*EXTRAIT DU DOCUMENT*
⟨
Puisqu’elle n’a pas obtenu l’Appellation d’origine contrôlée, l’association de défense et de promotion du fromage pérail va réclamer l’Indication géographique protégée. Entre changement de statuts et promesses de l’Institut national de l’origine et de la qualité, la lutte continue.

Jean-François Dombre a beau essayer de temporiser, le pérail en a gros sur la patate. Le président de l’association de défense et de promotion du fromage n’a pas eu gain de cause sur la reconnaissance de son bébé fort en caséine. Alors, puisque le pérail n’a pas eu l’Appellation d’origine contrôlée (AOP), eh bien ce sera – peut-être ? – l’Indication géographique protégée (IGP).

Dans ce combat vers une nouvelle labellisation, il est entouré de Pierre Gaillac, berger paysan de La Loubière, de Mathieu Castanier, éleveur et fromager à Verrières et de Sébastien Leclercq, responsable des fromageries Roquefort Papillon et du Lévézou. Les quatre hommes ont fait face aux médias pour expliquer la marche vers le Graal. Pour que "ce savoir-faire local soit maintenu localement", argumente justement Pierre Gaillac.

Ne voulant pas polémiquer sur la décision de l’Institut national de l’origine et de la qualité (Inao), le président préfère rappeler un unique but : "Protéger notre fromage. La seule possibilité qui nous est offerte, c’est l’Indication géographique protégée qui nous apportera les mêmes avantages que l’AOP d’un point de vue juridique, en France ou en Europe."
⟩
*ENTRÉES EXTRAITES*
⟨
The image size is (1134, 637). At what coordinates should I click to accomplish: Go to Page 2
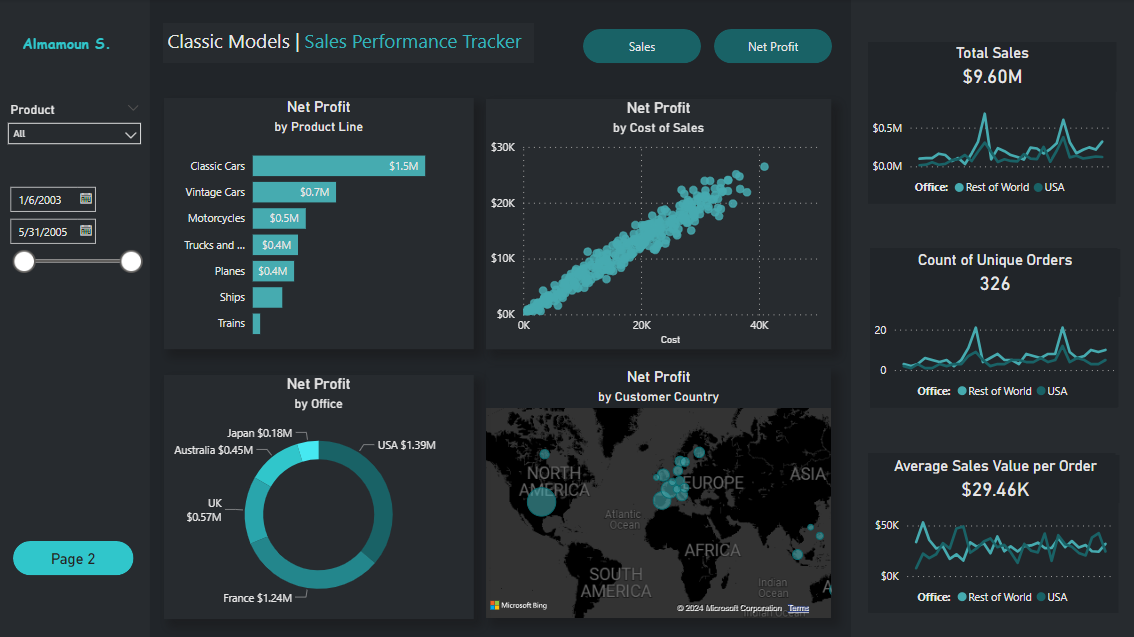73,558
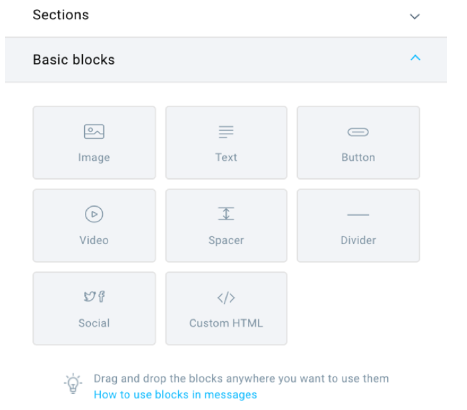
⟩
⟨
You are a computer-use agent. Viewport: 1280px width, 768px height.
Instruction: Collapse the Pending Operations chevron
⟩
*VOTRE CONSIGNE*
Dans l'extrait sur le fromage pérail, recopiez le passage qui va de « Jean-François Dombre a » jusqu'à « justement Pierre Gaillac. » inclus, en substituant « satisfaction » à « gain de cause ».

*VOTRE RÉPONSE*
Jean-François Dombre a beau essayer de temporiser, le pérail en a gros sur la patate. Le président de l’association de défense et de promotion du fromage n’a pas eu satisfaction sur la reconnaissance de son bébé fort en caséine. Alors, puisque le pérail n’a pas eu l’Appellation d’origine contrôlée (AOP), eh bien ce sera – peut-être ? – l’Indication géographique protégée (IGP).

Dans ce combat vers une nouvelle labellisation, il est entouré de Pierre Gaillac, berger paysan de La Loubière, de Mathieu Castanier, éleveur et fromager à Verrières et de Sébastien Leclercq, responsable des fromageries Roquefort Papillon et du Lévézou. Les quatre hommes ont fait face aux médias pour expliquer la marche vers le Graal. Pour que "ce savoir-faire local soit maintenu localement", argumente justement Pierre Gaillac.